Generalized Website Autodiscovery (PRE-DRAFT)
draft-roundy-generalized-autodiscovery-01

Abstract

This document specifies a generalized method of providing standardized, machine-readable data for autodiscovery of information about a website and the services it provides.

Editorial Notes

This draft HAS NOT been submitted for publication, and does not have any status; it should be referred to as a "pre-draft."

Use the form at http://www.geckotribe.com/info/contact.php to provide input on this document.

Sections called out [[like this]] indicate editorial notes that should be filled in or removed before final publication.

[[examples need to be added throughout]]

Table of Contents
1 Introduction
2 Notational Conventions
3 The "autodisc" directory
4 Autodiscovery files
4.1 index.txt
4.2 subdirectories.txt
4.3 robots.txt
4.4 icons.txt
4.5 description.txt
4.6 feeds.txt
5 IANA considerations
5.1 Registry of autodiscovery files
6 Security considerations
A References
B Author's address
C Revision History
D Intellectual property and Copyright Statements

1 Introduction

Conventions have emerged for using specific filenames in specific locations on websites to store data such as instructions to web crawlers regarding URIs they should and should not access (robots.txt) and site icons (favicon.ico). The purpose of this document is to define additional autodiscovery files and a standardized method for defining and registering future autodiscovery files.

This document also defines a method of delegating autodiscovery authority for subdirectories to files not stored in the root autodiscovery authority location.

2 Notational Conventions

The key words "MUST", "MUST NOT", "REQUIRED", "SHALL", "SHALL NOT", "SHOULD", "SHOULD NOT", "RECOMMENDED", "MAY", and "OPTIONAL" in this document are to be interpreted as described in [RFC2119].

3 The "autodisc" directory

All autodiscovery files conforming to this specification MUST reside in a directory named "autodisc" in all lowercase letters. The autodisc directory at the root of a webserver may delegate authority for portions of the server's address space by listing delegated directories in a file named "subdirectories.txt", as specified below.

4 Autodiscovery files

All autodiscovery files specified in this document are plain text files and SHOULD be served with the MIME media type text/plain. They MAY use any combination of carriage returns and line feeds to delimit lines.
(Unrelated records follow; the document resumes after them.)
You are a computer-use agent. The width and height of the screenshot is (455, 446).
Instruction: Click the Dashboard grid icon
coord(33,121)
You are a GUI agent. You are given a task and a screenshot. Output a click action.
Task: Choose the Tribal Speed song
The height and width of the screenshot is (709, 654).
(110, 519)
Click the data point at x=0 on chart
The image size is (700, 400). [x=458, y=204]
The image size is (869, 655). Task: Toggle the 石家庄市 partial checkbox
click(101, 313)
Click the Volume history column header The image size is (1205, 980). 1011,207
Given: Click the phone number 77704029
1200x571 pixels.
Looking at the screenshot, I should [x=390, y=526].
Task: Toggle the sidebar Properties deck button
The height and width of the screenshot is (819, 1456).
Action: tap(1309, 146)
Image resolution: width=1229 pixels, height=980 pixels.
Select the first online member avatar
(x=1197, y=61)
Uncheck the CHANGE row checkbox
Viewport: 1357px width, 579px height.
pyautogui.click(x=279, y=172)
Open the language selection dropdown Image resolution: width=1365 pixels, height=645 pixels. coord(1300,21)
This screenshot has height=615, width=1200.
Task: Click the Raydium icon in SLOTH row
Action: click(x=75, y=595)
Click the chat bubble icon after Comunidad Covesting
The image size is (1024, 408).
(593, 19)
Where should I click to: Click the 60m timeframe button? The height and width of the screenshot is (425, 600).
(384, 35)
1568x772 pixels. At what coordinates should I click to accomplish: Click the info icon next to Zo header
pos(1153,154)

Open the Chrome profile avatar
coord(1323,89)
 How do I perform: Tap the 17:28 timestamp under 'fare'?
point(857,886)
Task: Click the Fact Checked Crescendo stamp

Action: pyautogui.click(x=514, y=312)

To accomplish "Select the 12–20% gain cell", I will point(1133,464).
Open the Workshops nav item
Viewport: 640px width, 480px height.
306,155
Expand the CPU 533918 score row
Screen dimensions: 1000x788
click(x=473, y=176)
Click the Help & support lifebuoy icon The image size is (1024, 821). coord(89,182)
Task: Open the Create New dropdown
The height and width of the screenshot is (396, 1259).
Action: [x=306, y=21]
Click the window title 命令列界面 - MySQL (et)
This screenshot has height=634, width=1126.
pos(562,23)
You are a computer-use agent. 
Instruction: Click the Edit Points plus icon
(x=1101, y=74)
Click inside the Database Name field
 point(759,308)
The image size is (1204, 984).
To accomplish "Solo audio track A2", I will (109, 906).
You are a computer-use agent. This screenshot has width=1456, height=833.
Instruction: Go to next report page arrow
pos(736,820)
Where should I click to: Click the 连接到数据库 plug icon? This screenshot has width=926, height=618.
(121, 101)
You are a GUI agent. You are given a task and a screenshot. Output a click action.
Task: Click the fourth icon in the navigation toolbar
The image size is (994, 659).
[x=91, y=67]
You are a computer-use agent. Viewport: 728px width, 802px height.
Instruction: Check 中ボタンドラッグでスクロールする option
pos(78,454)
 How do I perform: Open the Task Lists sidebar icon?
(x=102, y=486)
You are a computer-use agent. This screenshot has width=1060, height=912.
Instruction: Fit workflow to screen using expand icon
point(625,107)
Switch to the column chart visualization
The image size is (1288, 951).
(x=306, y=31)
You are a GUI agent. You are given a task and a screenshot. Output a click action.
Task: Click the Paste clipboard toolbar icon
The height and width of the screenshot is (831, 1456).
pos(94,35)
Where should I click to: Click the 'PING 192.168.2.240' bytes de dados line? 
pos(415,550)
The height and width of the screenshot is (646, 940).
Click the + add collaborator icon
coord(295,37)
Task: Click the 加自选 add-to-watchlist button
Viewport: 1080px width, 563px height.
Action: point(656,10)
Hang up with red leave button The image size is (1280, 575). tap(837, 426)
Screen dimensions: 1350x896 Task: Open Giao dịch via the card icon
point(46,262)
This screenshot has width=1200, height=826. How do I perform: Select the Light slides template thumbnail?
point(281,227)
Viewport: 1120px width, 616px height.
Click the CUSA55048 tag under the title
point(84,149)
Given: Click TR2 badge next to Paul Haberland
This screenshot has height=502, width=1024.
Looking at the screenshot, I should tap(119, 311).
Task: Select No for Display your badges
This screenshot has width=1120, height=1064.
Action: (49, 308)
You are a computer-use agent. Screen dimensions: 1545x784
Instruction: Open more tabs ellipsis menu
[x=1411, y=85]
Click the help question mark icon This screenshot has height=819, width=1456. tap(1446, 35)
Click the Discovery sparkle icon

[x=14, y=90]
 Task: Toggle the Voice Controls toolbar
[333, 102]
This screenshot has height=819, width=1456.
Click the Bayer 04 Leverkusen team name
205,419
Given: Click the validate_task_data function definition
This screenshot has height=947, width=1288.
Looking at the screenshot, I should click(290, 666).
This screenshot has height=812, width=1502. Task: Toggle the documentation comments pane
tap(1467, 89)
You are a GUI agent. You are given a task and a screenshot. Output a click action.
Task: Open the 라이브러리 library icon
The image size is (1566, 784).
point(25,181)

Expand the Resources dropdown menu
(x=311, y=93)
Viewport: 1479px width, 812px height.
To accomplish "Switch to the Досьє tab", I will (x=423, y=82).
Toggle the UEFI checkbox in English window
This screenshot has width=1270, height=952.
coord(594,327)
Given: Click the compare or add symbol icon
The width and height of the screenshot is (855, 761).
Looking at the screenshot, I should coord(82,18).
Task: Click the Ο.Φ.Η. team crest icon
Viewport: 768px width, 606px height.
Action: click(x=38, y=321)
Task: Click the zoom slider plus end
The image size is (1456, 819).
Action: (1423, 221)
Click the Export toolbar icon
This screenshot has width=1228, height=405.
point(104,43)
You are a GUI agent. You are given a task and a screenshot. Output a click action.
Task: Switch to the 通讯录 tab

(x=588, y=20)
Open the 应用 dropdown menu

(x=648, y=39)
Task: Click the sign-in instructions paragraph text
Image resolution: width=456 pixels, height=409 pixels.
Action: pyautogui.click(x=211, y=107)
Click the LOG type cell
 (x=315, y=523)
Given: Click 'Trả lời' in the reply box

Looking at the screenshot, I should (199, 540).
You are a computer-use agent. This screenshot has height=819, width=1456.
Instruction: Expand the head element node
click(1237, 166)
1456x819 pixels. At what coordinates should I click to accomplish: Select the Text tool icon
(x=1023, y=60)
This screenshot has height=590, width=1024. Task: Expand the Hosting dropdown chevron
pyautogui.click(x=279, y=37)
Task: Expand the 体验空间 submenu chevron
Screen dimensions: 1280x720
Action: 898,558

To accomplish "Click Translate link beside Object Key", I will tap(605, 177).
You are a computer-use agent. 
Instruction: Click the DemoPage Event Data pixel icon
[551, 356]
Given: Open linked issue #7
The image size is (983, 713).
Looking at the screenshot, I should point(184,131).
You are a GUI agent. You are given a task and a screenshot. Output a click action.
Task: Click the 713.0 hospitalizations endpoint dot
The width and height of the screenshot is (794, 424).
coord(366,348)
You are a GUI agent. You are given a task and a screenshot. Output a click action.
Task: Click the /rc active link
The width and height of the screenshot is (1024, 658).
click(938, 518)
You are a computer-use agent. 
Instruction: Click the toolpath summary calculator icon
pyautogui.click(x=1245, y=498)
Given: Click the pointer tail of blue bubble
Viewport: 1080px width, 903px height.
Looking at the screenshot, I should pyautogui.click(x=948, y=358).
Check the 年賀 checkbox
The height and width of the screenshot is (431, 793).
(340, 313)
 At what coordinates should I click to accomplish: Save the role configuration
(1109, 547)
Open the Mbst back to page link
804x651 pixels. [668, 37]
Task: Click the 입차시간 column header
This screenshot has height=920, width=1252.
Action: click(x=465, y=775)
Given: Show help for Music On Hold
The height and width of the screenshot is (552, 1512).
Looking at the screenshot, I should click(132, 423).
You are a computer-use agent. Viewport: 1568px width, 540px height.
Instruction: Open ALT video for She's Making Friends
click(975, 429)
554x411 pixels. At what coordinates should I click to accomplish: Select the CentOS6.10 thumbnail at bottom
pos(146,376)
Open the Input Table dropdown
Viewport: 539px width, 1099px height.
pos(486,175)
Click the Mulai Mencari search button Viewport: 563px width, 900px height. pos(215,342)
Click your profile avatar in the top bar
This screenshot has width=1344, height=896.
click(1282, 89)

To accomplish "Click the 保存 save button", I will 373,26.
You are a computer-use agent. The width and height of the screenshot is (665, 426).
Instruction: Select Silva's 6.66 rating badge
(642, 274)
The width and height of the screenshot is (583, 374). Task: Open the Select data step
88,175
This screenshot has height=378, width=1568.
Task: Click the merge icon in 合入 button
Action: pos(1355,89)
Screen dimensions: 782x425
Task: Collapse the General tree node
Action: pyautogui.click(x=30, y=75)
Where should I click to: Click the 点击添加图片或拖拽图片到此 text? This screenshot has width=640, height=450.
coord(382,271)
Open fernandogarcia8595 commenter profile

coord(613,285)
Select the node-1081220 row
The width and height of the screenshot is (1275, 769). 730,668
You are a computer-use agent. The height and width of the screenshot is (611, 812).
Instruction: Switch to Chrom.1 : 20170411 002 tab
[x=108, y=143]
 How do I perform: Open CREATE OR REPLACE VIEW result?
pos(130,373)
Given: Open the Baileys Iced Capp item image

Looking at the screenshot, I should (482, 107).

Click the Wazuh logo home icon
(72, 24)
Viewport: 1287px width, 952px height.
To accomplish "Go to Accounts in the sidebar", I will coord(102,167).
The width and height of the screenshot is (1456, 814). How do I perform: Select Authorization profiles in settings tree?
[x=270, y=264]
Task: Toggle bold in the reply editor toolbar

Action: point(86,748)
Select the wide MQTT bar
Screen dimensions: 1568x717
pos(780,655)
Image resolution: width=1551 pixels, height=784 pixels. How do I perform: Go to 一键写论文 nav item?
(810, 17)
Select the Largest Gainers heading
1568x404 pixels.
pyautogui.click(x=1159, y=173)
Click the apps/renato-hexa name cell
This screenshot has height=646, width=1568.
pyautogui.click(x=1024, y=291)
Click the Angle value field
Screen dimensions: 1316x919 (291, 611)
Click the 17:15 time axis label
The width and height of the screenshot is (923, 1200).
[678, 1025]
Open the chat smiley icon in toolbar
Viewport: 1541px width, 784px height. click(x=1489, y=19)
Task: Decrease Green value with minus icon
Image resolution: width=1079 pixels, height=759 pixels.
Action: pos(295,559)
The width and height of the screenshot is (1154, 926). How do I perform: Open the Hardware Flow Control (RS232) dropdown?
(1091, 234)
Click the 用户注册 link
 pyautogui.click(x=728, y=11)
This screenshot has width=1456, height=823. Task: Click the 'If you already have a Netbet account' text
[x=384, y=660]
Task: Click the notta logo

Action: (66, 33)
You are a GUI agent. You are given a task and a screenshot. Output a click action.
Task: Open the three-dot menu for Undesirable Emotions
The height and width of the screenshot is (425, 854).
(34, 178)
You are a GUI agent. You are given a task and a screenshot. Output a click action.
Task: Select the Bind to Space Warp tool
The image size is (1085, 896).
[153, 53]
They MUST be encoded using the UTF-8 character set. Unless explicitly specified, this document assigns no significance to whitespace in these files. Documents MAY be added to the registry created by this document which do not conform to the above.

All of the files are OPTIONAL. If not present, the information they define is not defined by this document.

4.1 index.txt

This file lists the other files in the directory, one per line, to reduce the number of requests made to check for the existance of additional files. If this file exists, it SHOULD list all of the other files. If this file does exist, consuming applications MAY ignore any other autodiscovery files which exist but are not listed in this file.

4.2 subdirectories.txt

This file lists directories on a web server which contain their own "autodisc" subdirectories. One directory is listed on each line. Directory names MAY begin with a forward slash character. Whether they do or not, the path is relative to the directory for which subdirectories.txt has authority. Directory names MAY end with a forward slash character. If they do not, they MUST be processed as if they did end with a forward slash.

The asterisk character in paths is a wildcard character which matches any number of characters other than the forward slash path delimiter character. For example, a typically configured ISP, whose user's directories are found at the path /~/ could delegate to their users using any of the following path specifiers:

~*
/~*
~*/
/~*/

Autodiscovery authority for all portions of the server's address space beginning with the path for which the delegating file has authority plus the path listed on each line is delegated to files in the directory whose path is created by appending "autodisc" to the end of the that path.

Authority MUST NOT be delegated to a location outside the address space controlled by the delegating authority.

It is an error to delegate to a subdirectory within the address space of another subdirectory to which one is delegating, regardless of the order in which the delegations are done. The results of doing so are undefined.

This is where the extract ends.